* THE EXERCISE:
Please express the stretch from the line containing "You are a GUI" through the end of the material as a two-column CSV with the columns input and output: each row holds one text and its answer. Put each value in a single quoted field, replace line breaks with spaces, and leave the pictures out.

══════

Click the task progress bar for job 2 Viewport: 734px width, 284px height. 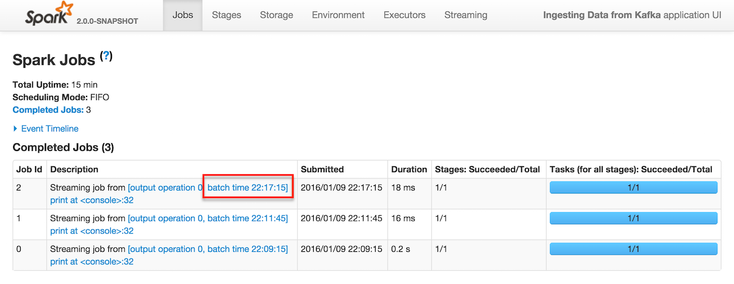pyautogui.click(x=633, y=188)
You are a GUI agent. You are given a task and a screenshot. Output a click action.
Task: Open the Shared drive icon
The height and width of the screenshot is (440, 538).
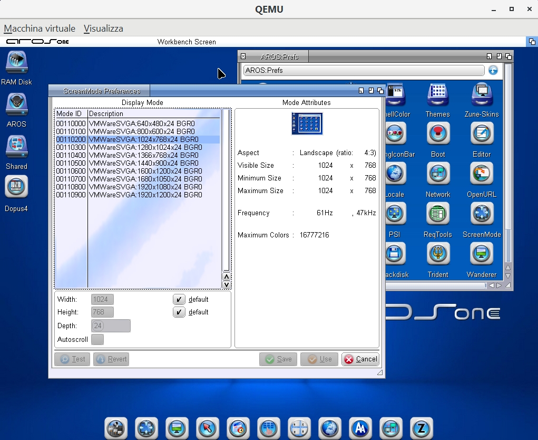16,147
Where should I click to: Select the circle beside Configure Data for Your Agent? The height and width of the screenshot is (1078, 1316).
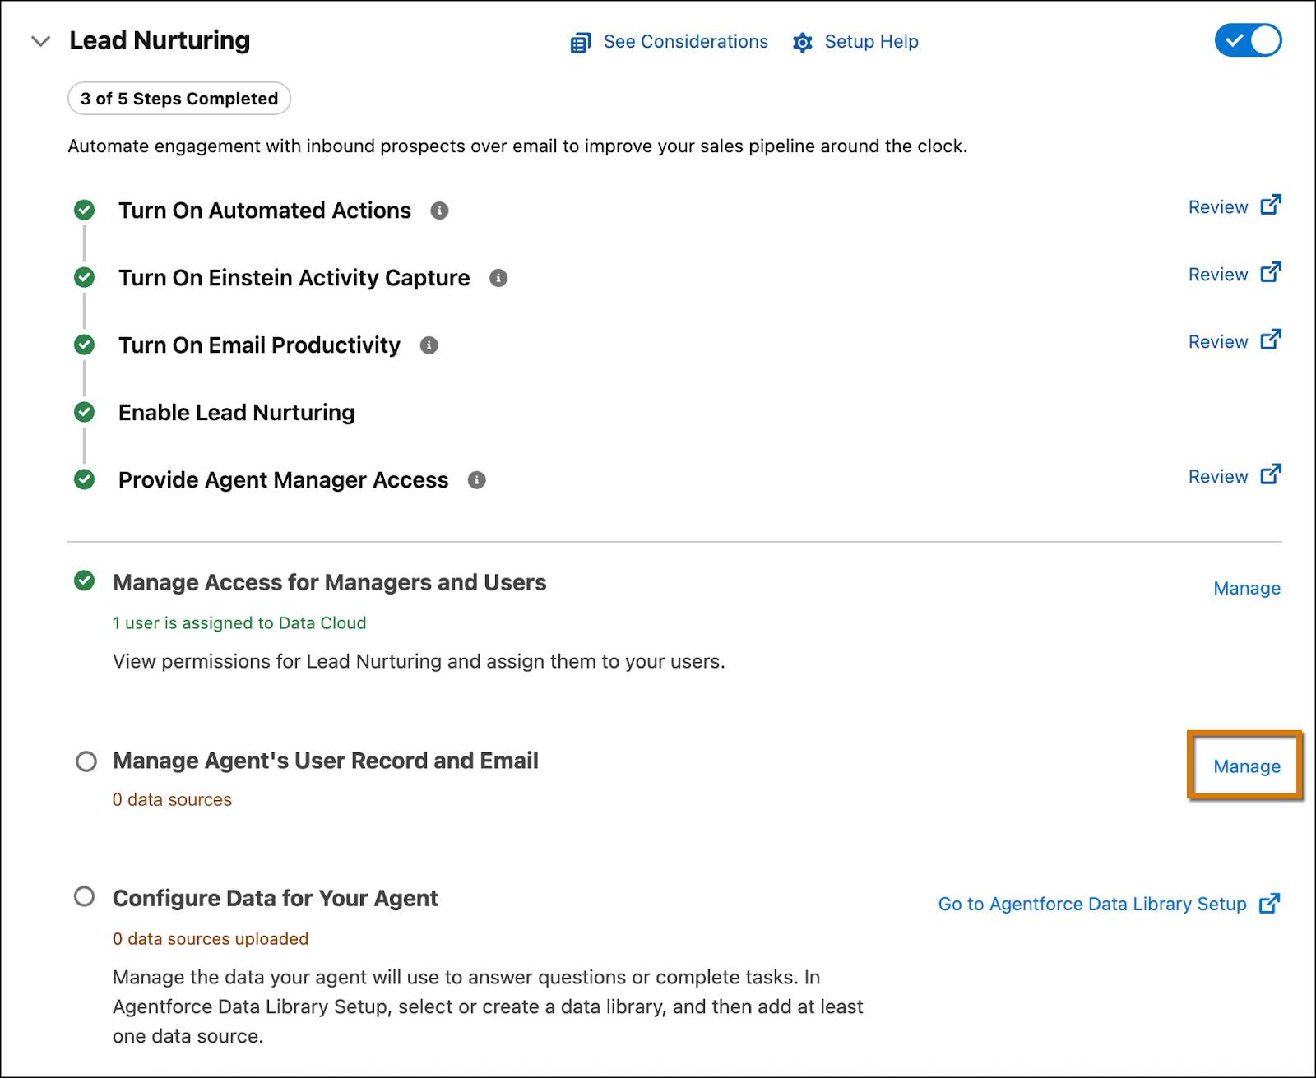coord(87,898)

══════

* COMPLETED TASK:
input,output
"You are a GUI agent. You are given a task and a screenshot. Output a click action. Task: Open the Shared drive icon The height and width of the screenshot is (440, 538).","16,147"
"Where should I click to: Select the circle beside Configure Data for Your Agent? The height and width of the screenshot is (1078, 1316).","coord(87,898)"